▶ [Exercise instructions]
Every record below must be returned exactly as it was received.

[[ Source records open ]]

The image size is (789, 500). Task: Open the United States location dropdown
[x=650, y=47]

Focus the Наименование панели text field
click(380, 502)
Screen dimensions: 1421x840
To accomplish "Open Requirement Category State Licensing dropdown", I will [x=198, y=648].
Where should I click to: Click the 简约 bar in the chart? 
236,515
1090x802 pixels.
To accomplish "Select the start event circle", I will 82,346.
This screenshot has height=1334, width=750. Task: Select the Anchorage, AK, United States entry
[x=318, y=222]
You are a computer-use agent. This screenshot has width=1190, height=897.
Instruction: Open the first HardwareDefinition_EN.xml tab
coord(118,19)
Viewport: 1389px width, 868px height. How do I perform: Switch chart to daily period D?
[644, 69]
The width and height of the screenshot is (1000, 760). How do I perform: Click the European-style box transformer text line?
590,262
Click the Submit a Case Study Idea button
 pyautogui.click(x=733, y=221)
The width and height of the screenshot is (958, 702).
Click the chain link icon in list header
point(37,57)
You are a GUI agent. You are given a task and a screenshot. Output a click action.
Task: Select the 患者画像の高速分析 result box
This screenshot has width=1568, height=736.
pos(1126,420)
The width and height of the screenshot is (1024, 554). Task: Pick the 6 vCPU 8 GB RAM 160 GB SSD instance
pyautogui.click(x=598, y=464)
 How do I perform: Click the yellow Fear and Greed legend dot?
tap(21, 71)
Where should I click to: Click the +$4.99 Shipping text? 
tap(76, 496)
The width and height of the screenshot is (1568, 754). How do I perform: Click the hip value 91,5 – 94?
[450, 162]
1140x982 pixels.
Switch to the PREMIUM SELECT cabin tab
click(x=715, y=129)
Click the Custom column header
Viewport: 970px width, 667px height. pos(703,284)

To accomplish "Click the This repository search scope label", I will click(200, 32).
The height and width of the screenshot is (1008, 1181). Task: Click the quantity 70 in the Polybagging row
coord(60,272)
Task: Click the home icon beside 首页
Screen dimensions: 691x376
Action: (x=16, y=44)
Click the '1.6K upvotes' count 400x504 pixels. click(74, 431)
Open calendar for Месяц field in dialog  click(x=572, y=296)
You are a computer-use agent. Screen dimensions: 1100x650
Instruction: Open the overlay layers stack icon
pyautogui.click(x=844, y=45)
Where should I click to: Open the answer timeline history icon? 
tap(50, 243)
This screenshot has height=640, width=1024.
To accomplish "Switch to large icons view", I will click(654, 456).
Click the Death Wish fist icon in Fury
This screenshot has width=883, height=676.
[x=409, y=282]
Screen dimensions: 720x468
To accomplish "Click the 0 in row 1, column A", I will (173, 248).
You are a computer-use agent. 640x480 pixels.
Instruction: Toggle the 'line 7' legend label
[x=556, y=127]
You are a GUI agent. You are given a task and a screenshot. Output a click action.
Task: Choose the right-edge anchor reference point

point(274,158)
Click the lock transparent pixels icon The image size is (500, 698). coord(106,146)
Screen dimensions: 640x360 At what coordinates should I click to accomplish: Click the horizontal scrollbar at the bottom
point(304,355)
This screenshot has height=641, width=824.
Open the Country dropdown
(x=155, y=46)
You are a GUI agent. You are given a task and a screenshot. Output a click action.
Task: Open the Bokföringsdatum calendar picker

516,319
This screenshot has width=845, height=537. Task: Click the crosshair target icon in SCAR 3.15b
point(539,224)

[[ Source records closed ]]

▶ [Task answer]
The image size is (789, 500). Task: Open the United States location dropdown
[x=650, y=47]

Focus the Наименование панели text field
click(380, 502)
Screen dimensions: 1421x840
To accomplish "Open Requirement Category State Licensing dropdown", I will [x=198, y=648].
Where should I click to: Click the 简约 bar in the chart? 
236,515
1090x802 pixels.
To accomplish "Select the start event circle", I will 82,346.
This screenshot has height=1334, width=750. Task: Select the Anchorage, AK, United States entry
[x=318, y=222]
You are a computer-use agent. This screenshot has width=1190, height=897.
Instruction: Open the first HardwareDefinition_EN.xml tab
coord(118,19)
Viewport: 1389px width, 868px height. How do I perform: Switch chart to daily period D?
[644, 69]
The width and height of the screenshot is (1000, 760). How do I perform: Click the European-style box transformer text line?
590,262
Click the Submit a Case Study Idea button
 pyautogui.click(x=733, y=221)
The width and height of the screenshot is (958, 702).
Click the chain link icon in list header
point(37,57)
You are a GUI agent. You are given a task and a screenshot. Output a click action.
Task: Select the 患者画像の高速分析 result box
This screenshot has width=1568, height=736.
pos(1126,420)
The width and height of the screenshot is (1024, 554). Task: Pick the 6 vCPU 8 GB RAM 160 GB SSD instance
pyautogui.click(x=598, y=464)
 How do I perform: Click the yellow Fear and Greed legend dot?
tap(21, 71)
Where should I click to: Click the +$4.99 Shipping text? 
tap(76, 496)
The width and height of the screenshot is (1568, 754). How do I perform: Click the hip value 91,5 – 94?
[450, 162]
1140x982 pixels.
Switch to the PREMIUM SELECT cabin tab
click(x=715, y=129)
Click the Custom column header
Viewport: 970px width, 667px height. pos(703,284)

To accomplish "Click the This repository search scope label", I will click(200, 32).
The height and width of the screenshot is (1008, 1181). Task: Click the quantity 70 in the Polybagging row
coord(60,272)
Task: Click the home icon beside 首页
Screen dimensions: 691x376
Action: (x=16, y=44)
Click the '1.6K upvotes' count 400x504 pixels. click(74, 431)
Open calendar for Месяц field in dialog  click(x=572, y=296)
You are a computer-use agent. Screen dimensions: 1100x650
Instruction: Open the overlay layers stack icon
pyautogui.click(x=844, y=45)
Where should I click to: Open the answer timeline history icon? 
tap(50, 243)
This screenshot has height=640, width=1024.
To accomplish "Switch to large icons view", I will click(654, 456).
Click the Death Wish fist icon in Fury
This screenshot has width=883, height=676.
[x=409, y=282]
Screen dimensions: 720x468
To accomplish "Click the 0 in row 1, column A", I will (173, 248).
You are a computer-use agent. 640x480 pixels.
Instruction: Toggle the 'line 7' legend label
[x=556, y=127]
You are a GUI agent. You are given a task and a screenshot. Output a click action.
Task: Choose the right-edge anchor reference point

point(274,158)
Click the lock transparent pixels icon The image size is (500, 698). coord(106,146)
Screen dimensions: 640x360 At what coordinates should I click to accomplish: Click the horizontal scrollbar at the bottom
point(304,355)
This screenshot has height=641, width=824.
Open the Country dropdown
(x=155, y=46)
You are a GUI agent. You are given a task and a screenshot. Output a click action.
Task: Open the Bokföringsdatum calendar picker

516,319
This screenshot has width=845, height=537. Task: Click the crosshair target icon in SCAR 3.15b
point(539,224)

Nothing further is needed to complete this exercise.